Osteosarcoma is the most common primary malignant tumor of bones[1]. Most osteosarcoma patients currently receive combinatorial treatment of doxorubicin, cisplatin, and methotrexate as the first-line therapy; however, local recurrence and lung metastasis rates remain high[2][3][4]. Despite the numerous trials conducted to evaluate novel therapies for metastatic osteosarcoma, the long-term survival of patients remains dismally bad[5][6][7]. Tyrosine kinase inhibitors such as regorafenib have been the major drug for treating metastatic osteosarcoma[8]. Other drug classes have been trialed for metastatic osteosarcoma based on promising pre-clinical data but have yielded generally disappointing outcomes[9][10].

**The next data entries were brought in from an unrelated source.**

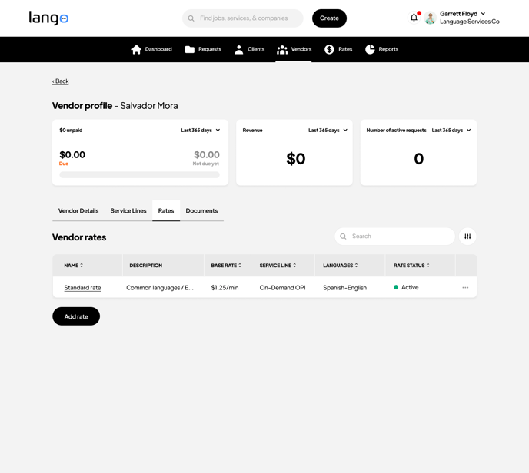Switch to the Vendor Details tab

tap(78, 210)
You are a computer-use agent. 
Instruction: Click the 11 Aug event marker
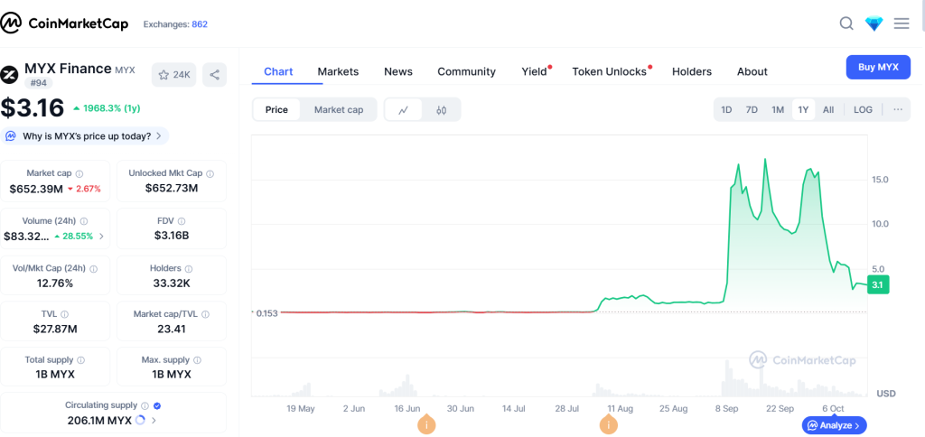[609, 424]
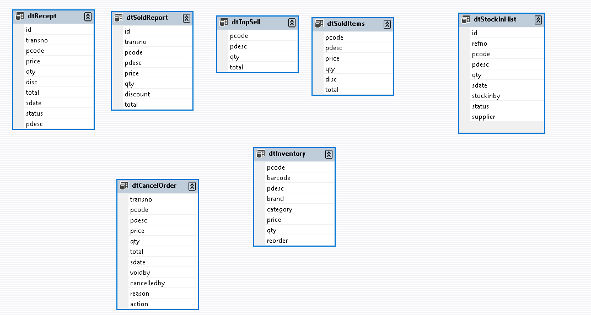Collapse the dtRecept table
The image size is (591, 315).
tap(88, 17)
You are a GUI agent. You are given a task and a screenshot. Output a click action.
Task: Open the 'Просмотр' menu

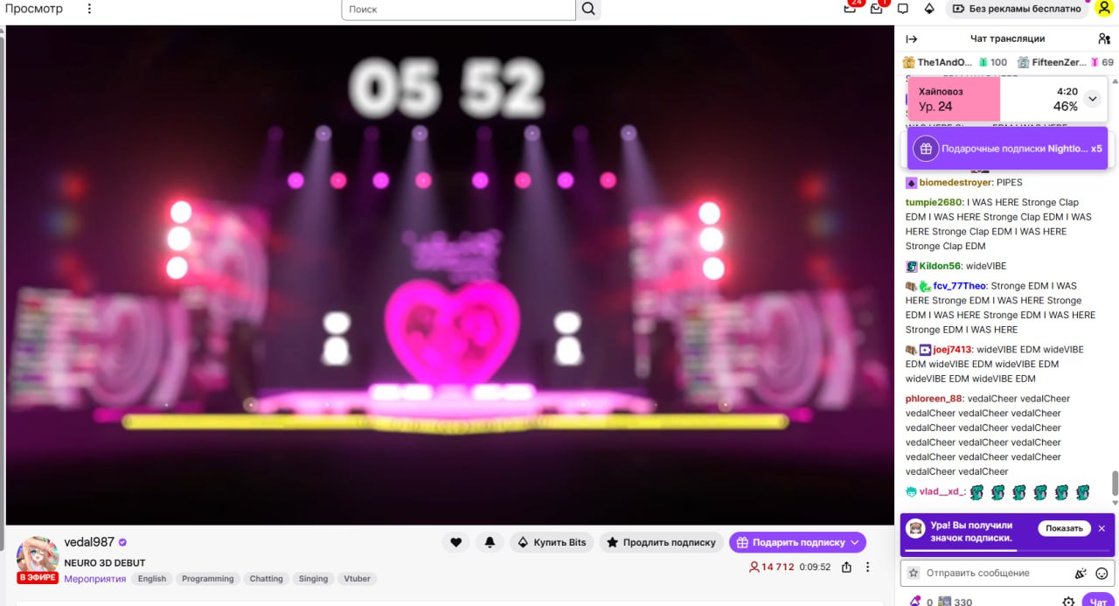click(35, 8)
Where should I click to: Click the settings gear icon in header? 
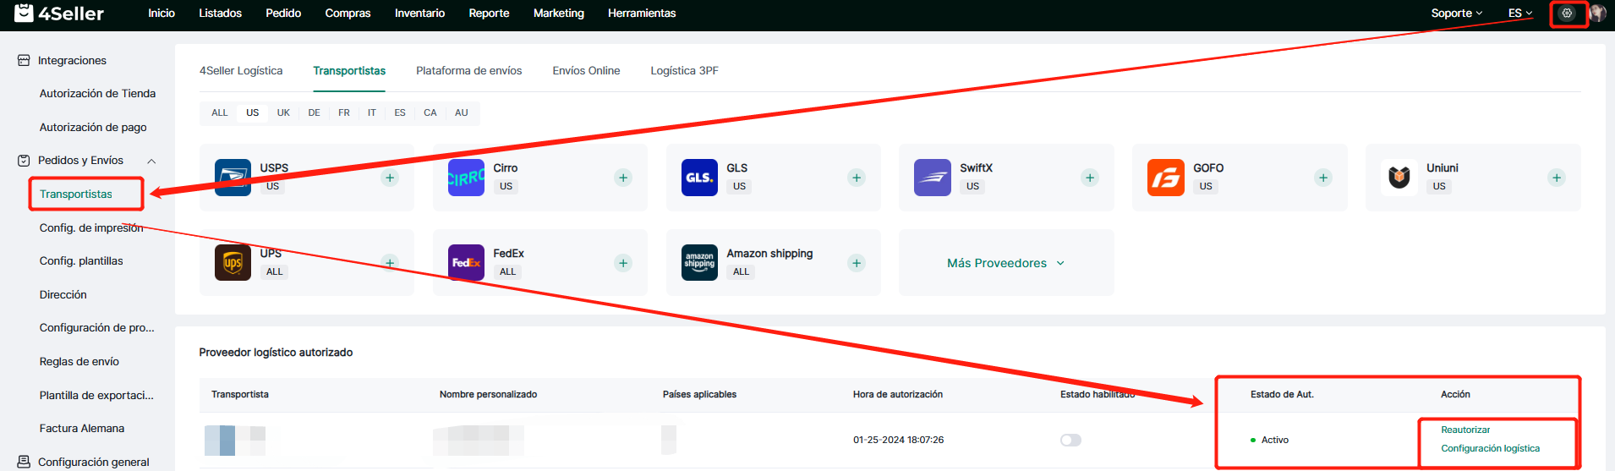tap(1567, 14)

A potential relationship exists between the occurrence and progression of osteosarcoma and bone differentiation defects[11][12]. NOTCH signaling is an important mechanism regulating the normal development and differentiation of bone[13]. Clinical studies have reported abnormal activation of the NOTCH signaling pathway in most specimens of osteosarcoma, which is closely related to a poor prognosis. Similarly, NOTCH signaling has been proved to affect the biological behavior of osteosarcoma through various molecular mechanisms. Recent clinical trials have reported suitable efficacy for the treatment of osteosarcoma with the strategy of inhibition of the expression and function of the NOTCH pathway. Therefore, evaluating the potential of therapeutics targeting NOTCH for the treatment of osteosarcoma is of practical clinical importance. However, the positive or negative effect of the pathway on cancers has not been identified clearly. Recent clinical trials have reported suitable efficacy for the treatment of osteosarcoma with the strategy of inhibition of the expression and function of the NOTCH pathway. To date, systematic reviews[14][15][16] published have not been concerned with the topic of the clinical significance of the alteration of the expression and the dysfunction of the NOTCH pathway in osteosarcoma. Furthermore, the latest research advances in the NOTCH pathway in osteosarcoma were summarized in this preseaperrch.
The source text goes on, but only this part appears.